Before you start rolling your eyes, people actually do this! Normally it’s for a performance art piece or to make some sort of political statement but no matter the reason people, it is illegal so resist the urge if you don’t want security escorting you out!
While not necessarily forbidden, it is definitely bad form to chat on the phone in an art gallery. People are there to experience the art, not to listen to you consoling your friend about his or her bad date.
Yes, we know you want to Instagram the art, and as long as photography is allowed (see above) that’s absolutely awesome. However, don’t gram so much that you miss out on the in-person experience! Art is deeply personal and can be quite moving, but if you’re on your phone the whole time trying to capture the right angle, you’ll miss out.

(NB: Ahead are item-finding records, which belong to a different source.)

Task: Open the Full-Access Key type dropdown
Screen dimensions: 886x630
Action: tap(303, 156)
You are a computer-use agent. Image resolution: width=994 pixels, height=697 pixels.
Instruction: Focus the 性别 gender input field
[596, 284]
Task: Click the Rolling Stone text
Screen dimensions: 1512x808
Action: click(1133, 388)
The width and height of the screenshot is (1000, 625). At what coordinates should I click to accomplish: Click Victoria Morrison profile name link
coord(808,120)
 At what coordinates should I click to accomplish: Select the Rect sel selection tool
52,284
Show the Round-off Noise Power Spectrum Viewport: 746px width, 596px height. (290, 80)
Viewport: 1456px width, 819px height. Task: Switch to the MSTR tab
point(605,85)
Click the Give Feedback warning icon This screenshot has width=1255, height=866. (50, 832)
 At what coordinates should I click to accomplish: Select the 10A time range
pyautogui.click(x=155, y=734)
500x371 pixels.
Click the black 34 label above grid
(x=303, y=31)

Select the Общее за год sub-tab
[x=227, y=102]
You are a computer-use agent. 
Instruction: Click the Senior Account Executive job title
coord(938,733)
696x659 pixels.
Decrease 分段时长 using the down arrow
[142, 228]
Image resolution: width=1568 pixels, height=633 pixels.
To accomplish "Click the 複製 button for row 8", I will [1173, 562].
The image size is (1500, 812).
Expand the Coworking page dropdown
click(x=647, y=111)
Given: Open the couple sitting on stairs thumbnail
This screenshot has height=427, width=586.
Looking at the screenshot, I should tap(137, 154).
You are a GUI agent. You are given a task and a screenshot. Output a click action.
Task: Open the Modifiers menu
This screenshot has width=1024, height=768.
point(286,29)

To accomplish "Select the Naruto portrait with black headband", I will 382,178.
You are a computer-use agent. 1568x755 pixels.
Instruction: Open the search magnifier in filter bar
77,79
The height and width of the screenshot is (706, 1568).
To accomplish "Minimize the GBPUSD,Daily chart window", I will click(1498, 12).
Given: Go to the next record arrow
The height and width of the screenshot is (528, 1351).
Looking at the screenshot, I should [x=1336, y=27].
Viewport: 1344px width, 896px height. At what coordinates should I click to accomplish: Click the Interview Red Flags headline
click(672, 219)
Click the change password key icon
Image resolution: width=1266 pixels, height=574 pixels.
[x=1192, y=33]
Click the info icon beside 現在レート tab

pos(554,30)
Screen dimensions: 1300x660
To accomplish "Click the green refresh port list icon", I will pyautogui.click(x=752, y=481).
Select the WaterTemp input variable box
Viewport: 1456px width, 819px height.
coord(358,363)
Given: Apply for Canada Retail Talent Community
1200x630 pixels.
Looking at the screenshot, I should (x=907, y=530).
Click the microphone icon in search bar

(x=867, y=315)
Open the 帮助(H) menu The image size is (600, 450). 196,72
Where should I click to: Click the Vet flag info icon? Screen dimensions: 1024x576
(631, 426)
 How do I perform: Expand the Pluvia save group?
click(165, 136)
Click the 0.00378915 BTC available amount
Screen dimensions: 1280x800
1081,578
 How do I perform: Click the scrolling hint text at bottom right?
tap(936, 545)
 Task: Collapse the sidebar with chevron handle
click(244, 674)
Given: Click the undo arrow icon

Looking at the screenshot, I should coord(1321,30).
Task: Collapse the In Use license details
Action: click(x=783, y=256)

We know this sounds insane but, shockingly, a lot of very expensive artwork is damaged by museum goers, whether by spilling on it or bumping into it in pursuit of that selfie (yes, that actually happened). Be careful and don’t let this be you.
Always give yourself enough time to see an exhibition. If you arrive, let’s say, half an hour before an institution closes, not only will you possibly be denied entry, but you also won’t have a chance to really experience the artwork. Make sure to give yourself at least an hour for a gallery, and two hours for a museum. Then ,if you finish early, you can always hit the café or gift shop.
This might seem like an obvious one, but you’d be surprised! In fact, there is actually an entire Tumblr account dedicated to photos of people sleeping in museums. Don’t be those people.
Viewing art is all about having an opinion, but remember that saying you don’t like something is quite different from saying it’s ‘bad’. Never insult an artwork. Never ever.
Think your toddler/sibling/dog could have painted that? 1) They didn’t. 2) Keep it to yourself.
Curators spend a lot of time writing those long introductions you see on museum walls or in stapled brochures at galleries – read them! Knowing the context of an artwork can make a huge difference in your feelings about it so never skip out on the reading.
This is a bit of an obvious one, we know. But yeah, keep those hands to yourself.